**Dataset entries**
---
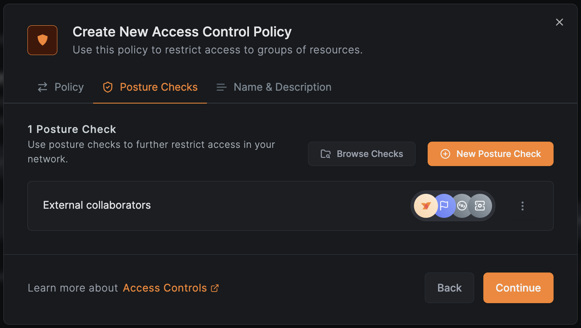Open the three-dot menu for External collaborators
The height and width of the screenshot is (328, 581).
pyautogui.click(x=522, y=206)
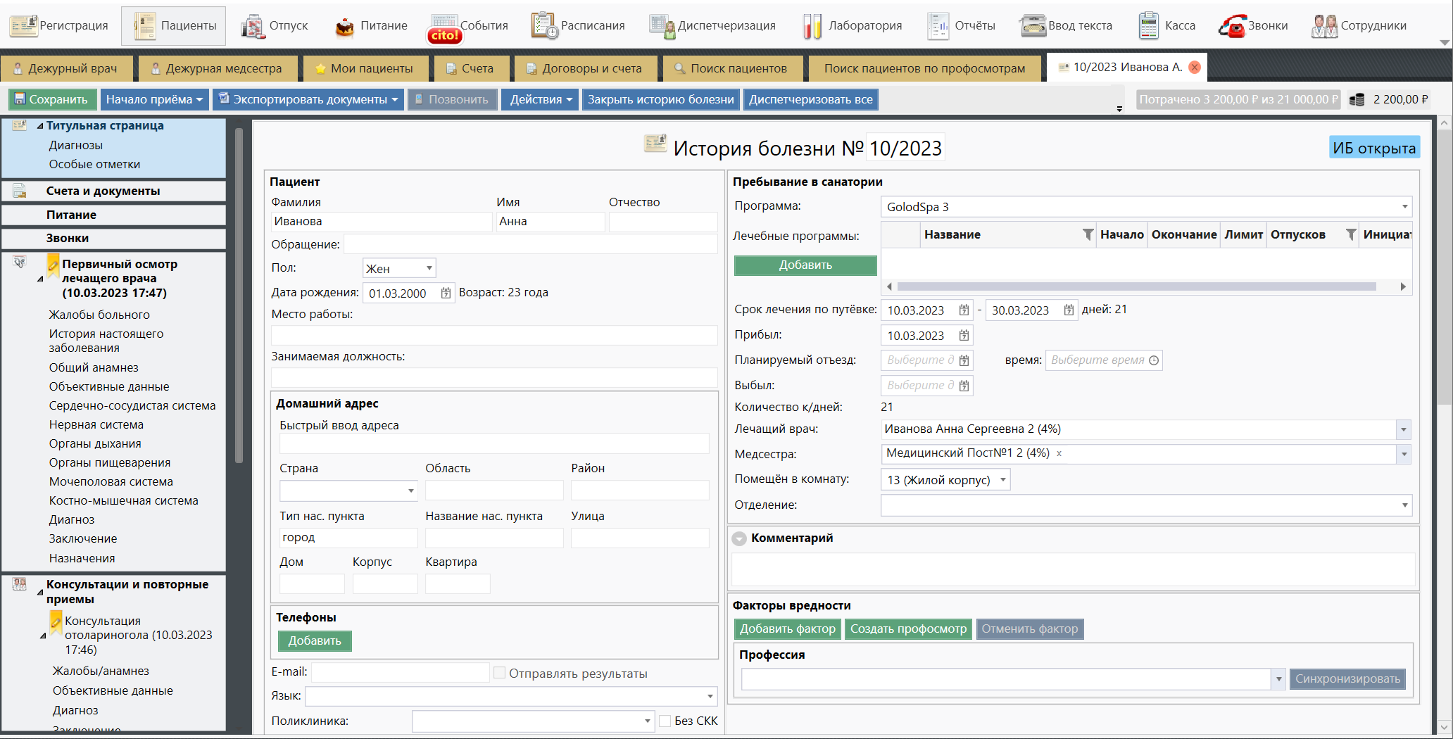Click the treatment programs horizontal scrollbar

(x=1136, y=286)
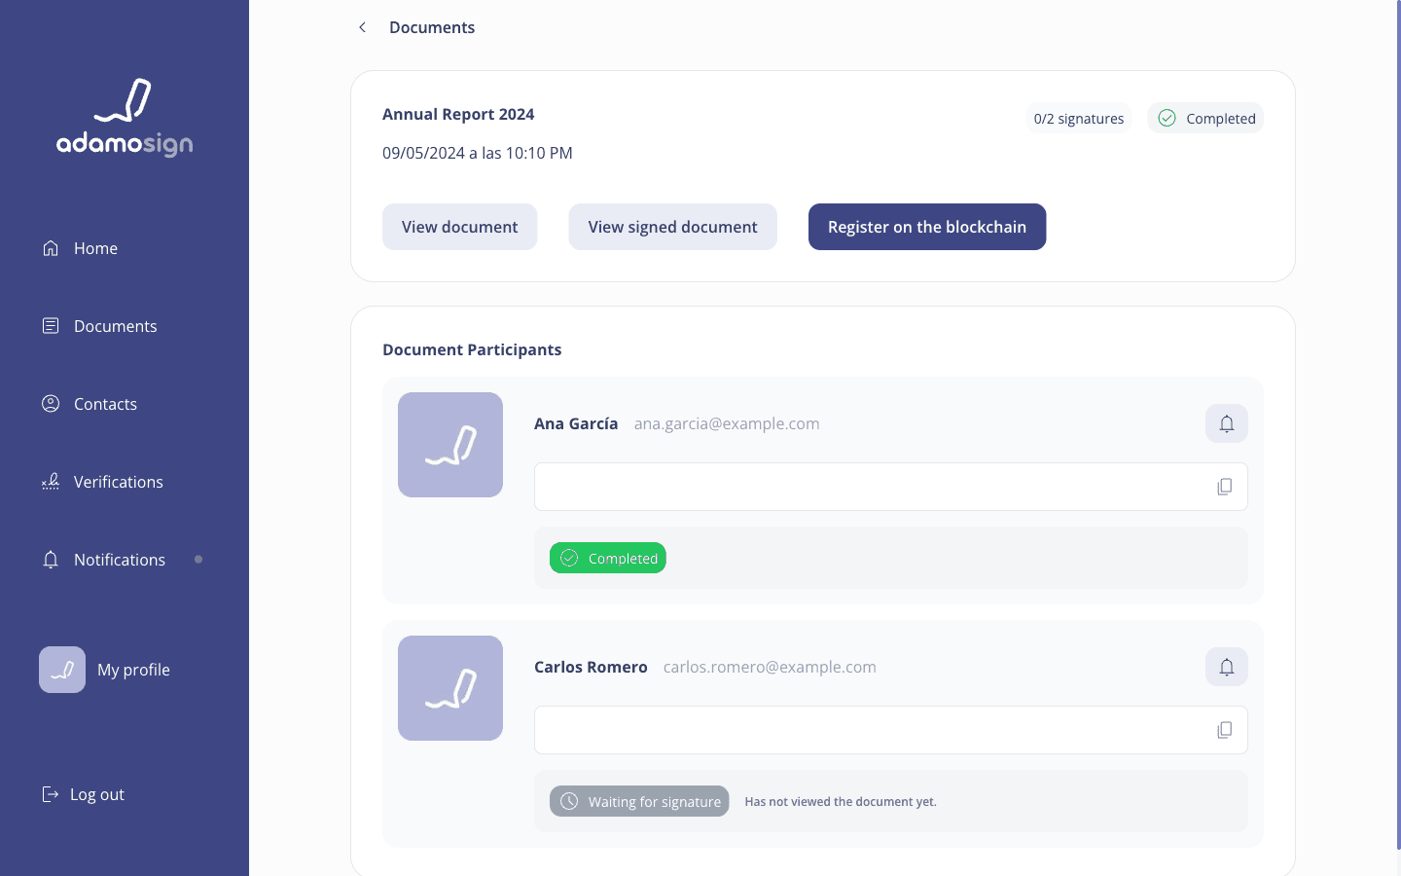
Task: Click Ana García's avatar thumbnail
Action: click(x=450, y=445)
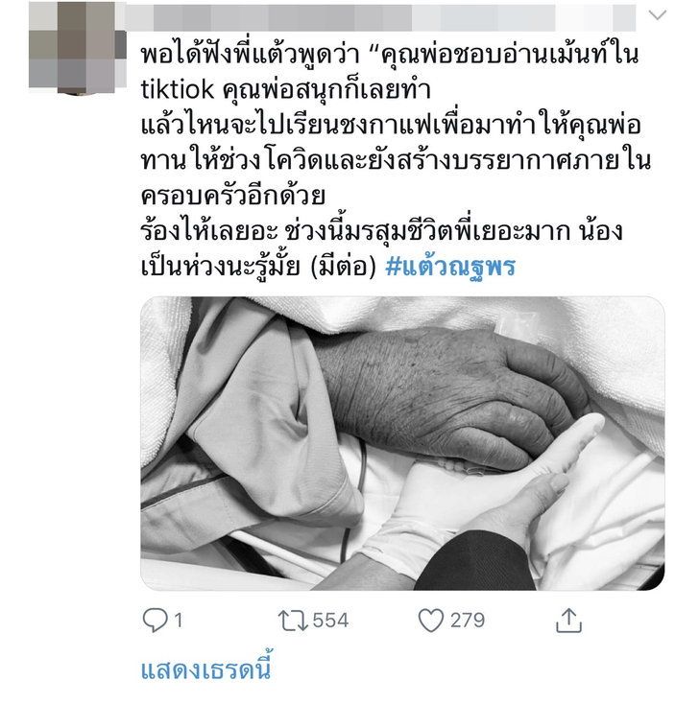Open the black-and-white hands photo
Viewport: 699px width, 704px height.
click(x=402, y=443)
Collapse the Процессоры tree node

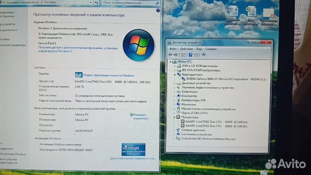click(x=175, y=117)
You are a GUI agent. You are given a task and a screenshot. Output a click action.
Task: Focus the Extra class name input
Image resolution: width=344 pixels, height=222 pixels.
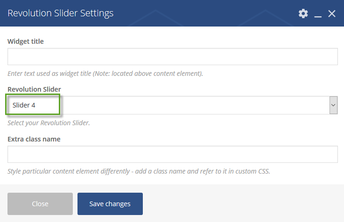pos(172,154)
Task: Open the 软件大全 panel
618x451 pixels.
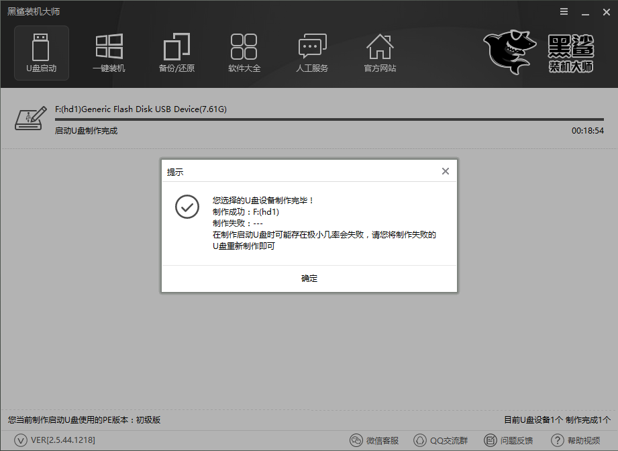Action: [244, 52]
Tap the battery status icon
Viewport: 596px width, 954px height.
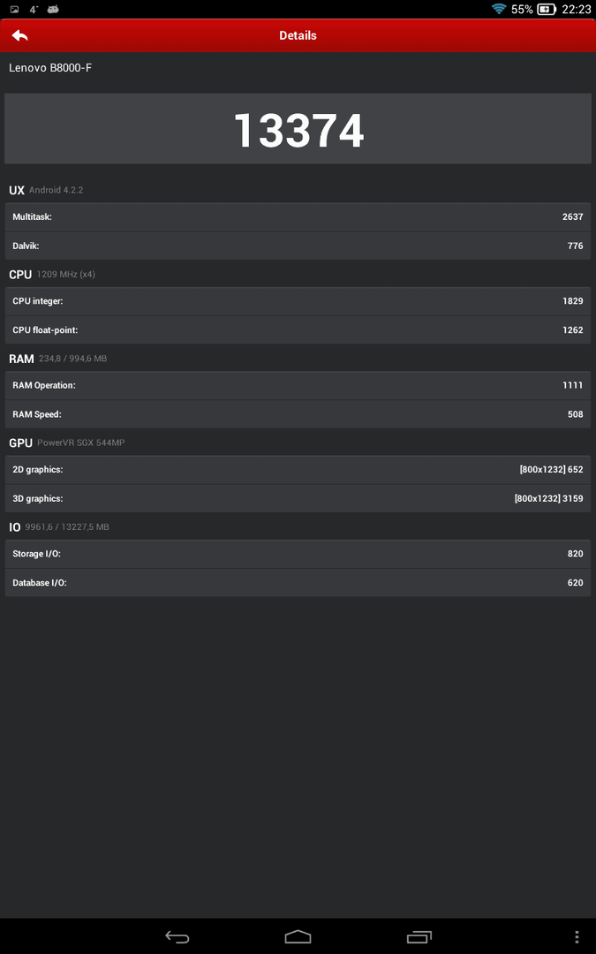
---
Copy the entries above exactly from the line with "618x451 pixels." down to their last line, both ends included. Do not copy any pictures.

**WRITTEN SOLUTION**
618x451 pixels.
Action: [244, 52]
Tap the battery status icon
Viewport: 596px width, 954px height.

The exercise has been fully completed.